Figure 3 (not corrected for lack of data in the last few weeks):

Deaths YoY Causes

Some causes had a spike in April along with Covid-19 deaths. Other causes didn’t. The chart is hard to read because it has so much on it, and also the drop-off at the end needs to be corrected for. Plus the whole missing line issue.

We see a few causes that seem to have dramatically rose in April. Diabetes deaths rose 31% during the key weeks of April 4, 11 and 18. Influenza deaths rose 39%. Alzheimer deaths were up 25%. Heart deaths rose 13%. Generic ‘other diseases’ rose 14%. A few others rose a little as well.

It seems reasonable to attribute the smaller rises to lack of medical care, both lack of capacity and reluctance to seek it out. For Alzheimer’s, Diabetes and Influenza, I don’t buy that at all. They make way too much sense as being Covid-19 deaths that were misclassified, given the numbers rose far more than other medical causes that had the same issue with lack of care. At best, we can say that a 14% rise was due to lack of care, and the rest of the surge in deaths was actually Covid-19. That is not that big an impact on overall outcomes, as it would only add 3,004 deaths to our total, but it’s worth noting.
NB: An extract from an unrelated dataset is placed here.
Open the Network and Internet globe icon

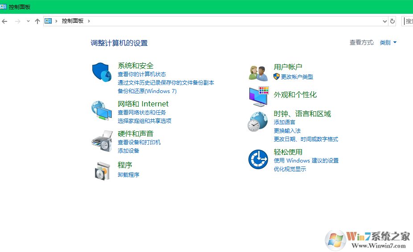pyautogui.click(x=102, y=110)
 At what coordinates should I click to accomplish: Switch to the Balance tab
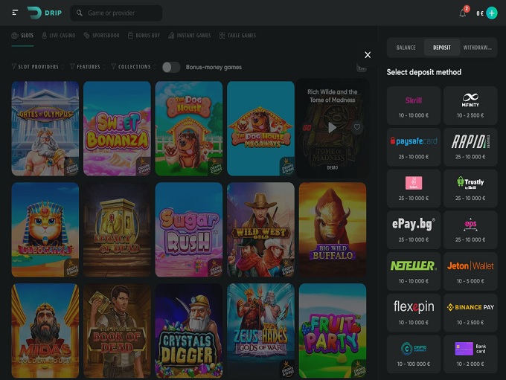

For the figures that follow, we are looking at the percentage change in percentage of deaths that fall into a category. Thus, when we see that Unnatural Cause deaths are down, that means not in absolute terms but in percentage of all deaths.

Figure 4 (% change in percentage of all reported deaths, year over year):

[Added later: Reported as of July 10. We now know that this is because unnatural cause deaths take a lot longer to get sorted out. But again, the decline being so huge still boggles me and my model doesn’t know how to process it yet.]

Deaths YoY Unnatural

All cause is always 100% here by definition. What this shows is the plummeting share of deaths that are not classified as natural.

We see a large drop in March and April. That drop makes sense, as there were lots of Covid-19 deaths, and those additional deaths account for most of the drop – in absolute terms you can see in Figure 3 that the effect was small.

Then Covid-19 deaths fall off, and lockdown conditions get less strict as we move from May into June, and the proportion keeps falling.

This is a clear example of why it’s hard to tell a consistent story about what is happening here unless delays are somehow highly variable and a gigantic factor. The last week could be that in unnatural death there is a larger than usual delay so there can be an investigation into potential Murder Most Foul, but this effect seems super dramatic. What are they doing that takes months? And the timing involved, where the main effect happens in May, doesn’t seem to line up with observed behavior changes. We certainly didn’t lock down a little in April and then dramatically more in May. So again. What the heck is going on here?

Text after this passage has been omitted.